I pause this story on Kensington Capital Acquisition Corp. (NYSE:KCAC) to announce that in a reverse merger, I shall acquire myself. Wait ’til you see the writing I produce under this new arrangement! Well, not really. (For starters, many have their doubts as to the writing I could produce under any arrangement.) But perhaps I’ve made a point: Special purpose acquisition companies — SPACs for short — have become so much the rage that Kensington Capital stock joins a long line of investments that seek to fundraise for fledgling companies.
Right now, SPACs about to close their deals include Spartan Energy (NYSE:SPAQ) with electric vehicle maker Fisker; DiamondPeak Holdings Corp. (NASDAQ:DPHC) with another EV company, Lordstown Motors and Landcadia Holdings II (NASDAQ:LCA) with Golden Nugget Online Gaming. Add to the list of SPAC fans Virgin tycoon Richard Branson, who on Oct. 1 unveiled VG Acquisition Corp., which seeks to raise $480 million to buy an unspecified consumer-facing industry in the U.S. or Europe.
So what is Kensington Capital after? Tech billionaire Bill Gates could tell you. Eventually, Kensington Capital stock will perform its reverse merger with QuantumScape, a battery startup that Gates backs. Now that’s interesting: a SPAC to provide batteries for EVs, a sector with plenty of SPACs itself.
So where’s the juice? Given that QuantumScape trades in a brand-new technology, that question isn’t the easiest to answer.
How Solid Is the Solid-State Battery Ballyhoo?
Just days ago on Oct. 15, Kensington Capital filed with the Securities and Exchange Commission a Form 425, a prospectus that discloses information on the proposed merger. This filing came with a slide show, perhaps lifted from a nifty PowerPoint. And if power is the point of Kensington Capital stock, then just what will a QuantumScape battery do — or purport to do — that makes Bill Gates different from the Energizer Bunny?
The answer: apply solid-state technology. I confess, this for me conjures images of a battery that doubles as a transistor radio.

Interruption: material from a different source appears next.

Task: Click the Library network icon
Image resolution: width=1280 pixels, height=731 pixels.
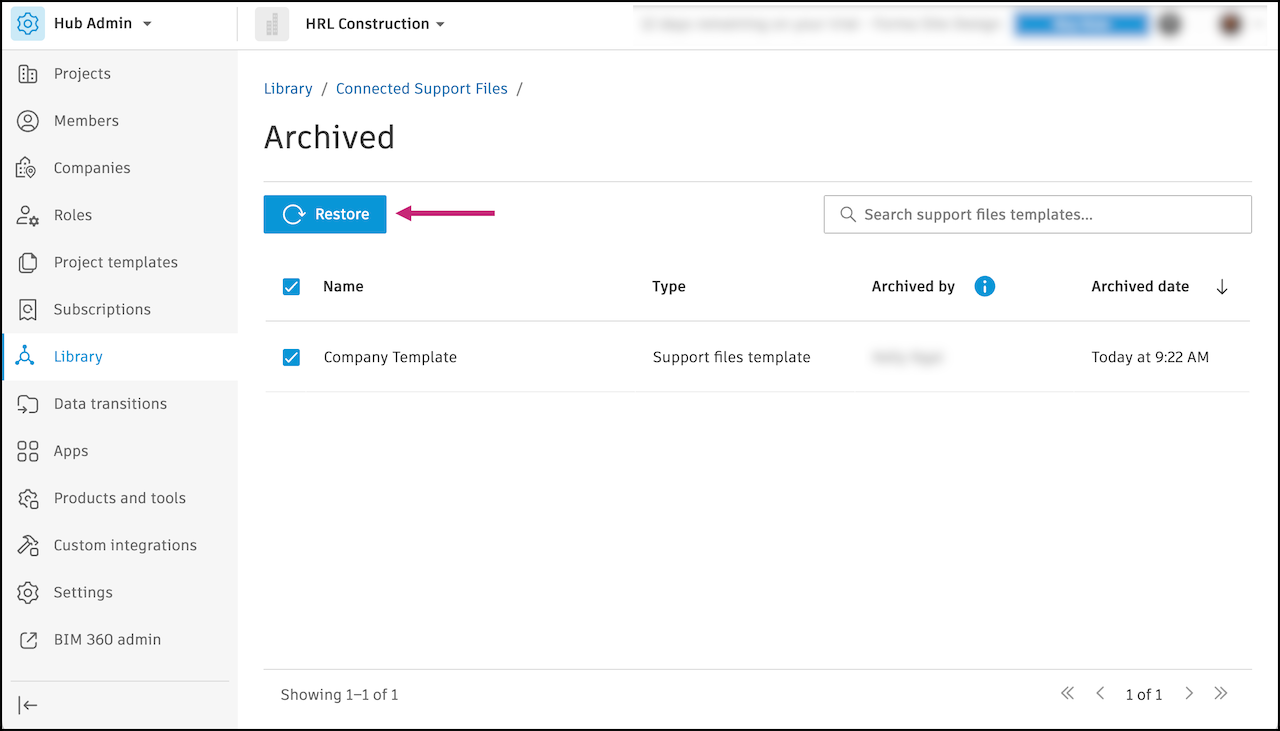Action: pos(28,356)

But we’re actually talking about an energy cell that gets rid of the liquid, or what the techies like to call the “anode host material.” The result in QuantumScape’s case promises to increase energy density “88 percent relative to a conventional lithium-ion battery,” Wccftech reports. It would also mean a 0-to-80% fast charge in 15 minutes.
Yes, but: What do the high-tech pundits contend? Because at present, there’s barely any data to go on in terms of, say, share price history. Since pulling out of the garage in September, Kensington Capital stock has shot up 48%; it trades at $14.76 per share. But from mid-September, it’s off 21%. Training wheels, anyone?
Kensington Capital Stock and High-Energy Hype
In a SPAC world that’s too often as slippery as snake oil, let me give you some straight talk: No SPAC, not a single one, will shy from visions of the future bright enough to put stars in the eyes of Capt. Kirk and Mr. Spock. Now Spock being the logical Star Trek dude he is, he’d probably counsel investors gaga for Kensington Capital stock as follows: “Cool your jets, cat.”
That’s exactly what I’m saying here. True, Gates wants a carbon-free future and his name recognition alone will do wonders once KCAC and QuantumScape become one. But whatever money he has behind this, rest assured it’s chump change compared to his net worth ($102 billion). We’re talking about a man who just spent $43 million on an oceanfront home in Del Mar, California. If this solid-state battery thing turns out to be a moonshot gone south, he’ll be no worse off.
Meanwhile, the EV battery market isn’t exactly open beachfront property. As my InvestorPlace colleague Josh Enomoto pointed out recently, everyone’s trying to make one, no one has yet delivered one, and no one knows how cheap it will be once it hits the market…or how readily available…or when it’s going to happen. And of course, absolutely no one is going to try to get in on the chase in the meantime. Yeah, right.
Josh concluded that it was OK to “be skeptical about Kensington Capital Stock,” and it’s a fascinating bit of timing that just after his piece ran, KCAC began to hit the brakes pricewise. As for me, a veteran of the restaurant business, I can tell you a) no eatery opens without great fanfare; b) everyone hopes to hit it big and predicts as much; and c) “60 percent of new restaurants fail within the first year,” jumping to 80% that shutter before their fifth anniversary.
What does that have to do with electric vehicle batteries? Everything. For such failure rates run endemic among tech startups too, and QuantumScape doesn’t get a pass. Maybe this one shall prove to be a unicorn. If it does, go get me that crystal ball so I can look two or three years out, while the other unicorn wannabes beg for my attention and my money. Otherwise, there’s no current in this battery for me, at least currently.
On the date of publication, Lou Carlozo did not have (either directly or indirectly) any positions in the securities mentioned in this article.